Each of the entries should be output exactly, with nothing left out.

——————

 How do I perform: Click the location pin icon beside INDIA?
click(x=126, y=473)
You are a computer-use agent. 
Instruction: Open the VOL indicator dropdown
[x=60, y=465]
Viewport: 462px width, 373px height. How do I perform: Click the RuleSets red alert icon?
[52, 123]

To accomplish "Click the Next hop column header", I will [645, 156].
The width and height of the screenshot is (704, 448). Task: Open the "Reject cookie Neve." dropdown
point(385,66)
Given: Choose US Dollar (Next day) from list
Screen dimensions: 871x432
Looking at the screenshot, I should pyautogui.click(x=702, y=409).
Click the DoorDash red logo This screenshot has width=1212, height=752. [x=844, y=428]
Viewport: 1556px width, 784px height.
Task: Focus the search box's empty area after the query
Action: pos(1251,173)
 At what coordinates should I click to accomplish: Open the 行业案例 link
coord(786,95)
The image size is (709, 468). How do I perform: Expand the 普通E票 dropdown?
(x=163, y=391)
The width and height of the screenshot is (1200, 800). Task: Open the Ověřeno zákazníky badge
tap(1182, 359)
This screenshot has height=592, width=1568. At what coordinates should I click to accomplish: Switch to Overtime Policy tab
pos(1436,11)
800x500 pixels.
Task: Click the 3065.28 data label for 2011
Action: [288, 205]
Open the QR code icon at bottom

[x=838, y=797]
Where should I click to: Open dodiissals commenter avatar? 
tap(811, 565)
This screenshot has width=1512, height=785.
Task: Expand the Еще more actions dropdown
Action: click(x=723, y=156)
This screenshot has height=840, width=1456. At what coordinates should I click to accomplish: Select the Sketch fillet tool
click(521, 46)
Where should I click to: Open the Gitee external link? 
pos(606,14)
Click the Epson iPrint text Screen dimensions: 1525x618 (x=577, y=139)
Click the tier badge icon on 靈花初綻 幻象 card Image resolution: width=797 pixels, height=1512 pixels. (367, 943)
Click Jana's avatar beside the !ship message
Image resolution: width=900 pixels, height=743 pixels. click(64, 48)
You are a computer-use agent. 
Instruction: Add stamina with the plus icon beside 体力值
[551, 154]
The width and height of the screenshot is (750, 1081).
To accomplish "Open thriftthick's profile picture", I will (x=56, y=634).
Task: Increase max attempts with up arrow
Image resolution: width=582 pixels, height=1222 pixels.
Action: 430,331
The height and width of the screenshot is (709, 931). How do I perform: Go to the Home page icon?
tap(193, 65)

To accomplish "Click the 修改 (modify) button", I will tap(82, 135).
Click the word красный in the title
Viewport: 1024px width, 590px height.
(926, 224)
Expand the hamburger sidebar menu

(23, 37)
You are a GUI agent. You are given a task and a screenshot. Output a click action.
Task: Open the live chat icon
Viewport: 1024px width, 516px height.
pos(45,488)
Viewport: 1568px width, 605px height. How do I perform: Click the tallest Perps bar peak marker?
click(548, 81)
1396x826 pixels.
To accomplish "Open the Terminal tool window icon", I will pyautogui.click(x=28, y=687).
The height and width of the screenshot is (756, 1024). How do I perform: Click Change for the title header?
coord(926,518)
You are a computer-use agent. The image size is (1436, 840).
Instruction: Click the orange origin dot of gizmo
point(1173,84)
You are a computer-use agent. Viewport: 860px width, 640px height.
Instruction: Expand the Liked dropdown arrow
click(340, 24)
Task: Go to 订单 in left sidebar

——————

■ ANSWER SECTION
 How do I perform: Click the location pin icon beside INDIA?
click(x=126, y=473)
You are a computer-use agent. 
Instruction: Open the VOL indicator dropdown
[x=60, y=465]
Viewport: 462px width, 373px height. How do I perform: Click the RuleSets red alert icon?
[52, 123]

To accomplish "Click the Next hop column header", I will [645, 156].
The width and height of the screenshot is (704, 448). Task: Open the "Reject cookie Neve." dropdown
point(385,66)
Given: Choose US Dollar (Next day) from list
Screen dimensions: 871x432
Looking at the screenshot, I should pyautogui.click(x=702, y=409).
Click the DoorDash red logo This screenshot has width=1212, height=752. [x=844, y=428]
Viewport: 1556px width, 784px height.
Task: Focus the search box's empty area after the query
Action: pos(1251,173)
 At what coordinates should I click to accomplish: Open the 行业案例 link
coord(786,95)
The image size is (709, 468). How do I perform: Expand the 普通E票 dropdown?
(x=163, y=391)
The width and height of the screenshot is (1200, 800). Task: Open the Ověřeno zákazníky badge
tap(1182, 359)
This screenshot has height=592, width=1568. At what coordinates should I click to accomplish: Switch to Overtime Policy tab
pos(1436,11)
800x500 pixels.
Task: Click the 3065.28 data label for 2011
Action: [288, 205]
Open the QR code icon at bottom

[x=838, y=797]
Where should I click to: Open dodiissals commenter avatar? 
tap(811, 565)
This screenshot has width=1512, height=785.
Task: Expand the Еще more actions dropdown
Action: click(x=723, y=156)
This screenshot has height=840, width=1456. At what coordinates should I click to accomplish: Select the Sketch fillet tool
click(521, 46)
Where should I click to: Open the Gitee external link? 
pos(606,14)
Click the Epson iPrint text Screen dimensions: 1525x618 (x=577, y=139)
Click the tier badge icon on 靈花初綻 幻象 card Image resolution: width=797 pixels, height=1512 pixels. (367, 943)
Click Jana's avatar beside the !ship message
Image resolution: width=900 pixels, height=743 pixels. click(64, 48)
You are a computer-use agent. 
Instruction: Add stamina with the plus icon beside 体力值
[551, 154]
The width and height of the screenshot is (750, 1081).
To accomplish "Open thriftthick's profile picture", I will (x=56, y=634).
Task: Increase max attempts with up arrow
Image resolution: width=582 pixels, height=1222 pixels.
Action: 430,331
The height and width of the screenshot is (709, 931). How do I perform: Go to the Home page icon?
tap(193, 65)

To accomplish "Click the 修改 (modify) button", I will tap(82, 135).
Click the word красный in the title
Viewport: 1024px width, 590px height.
(926, 224)
Expand the hamburger sidebar menu

(23, 37)
You are a GUI agent. You are given a task and a screenshot. Output a click action.
Task: Open the live chat icon
Viewport: 1024px width, 516px height.
pos(45,488)
Viewport: 1568px width, 605px height. How do I perform: Click the tallest Perps bar peak marker?
click(548, 81)
1396x826 pixels.
To accomplish "Open the Terminal tool window icon", I will pyautogui.click(x=28, y=687).
The height and width of the screenshot is (756, 1024). How do I perform: Click Change for the title header?
coord(926,518)
You are a computer-use agent. The image size is (1436, 840).
Instruction: Click the orange origin dot of gizmo
point(1173,84)
You are a computer-use agent. Viewport: 860px width, 640px height.
Instruction: Expand the Liked dropdown arrow
click(340, 24)
Task: Go to 订单 in left sidebar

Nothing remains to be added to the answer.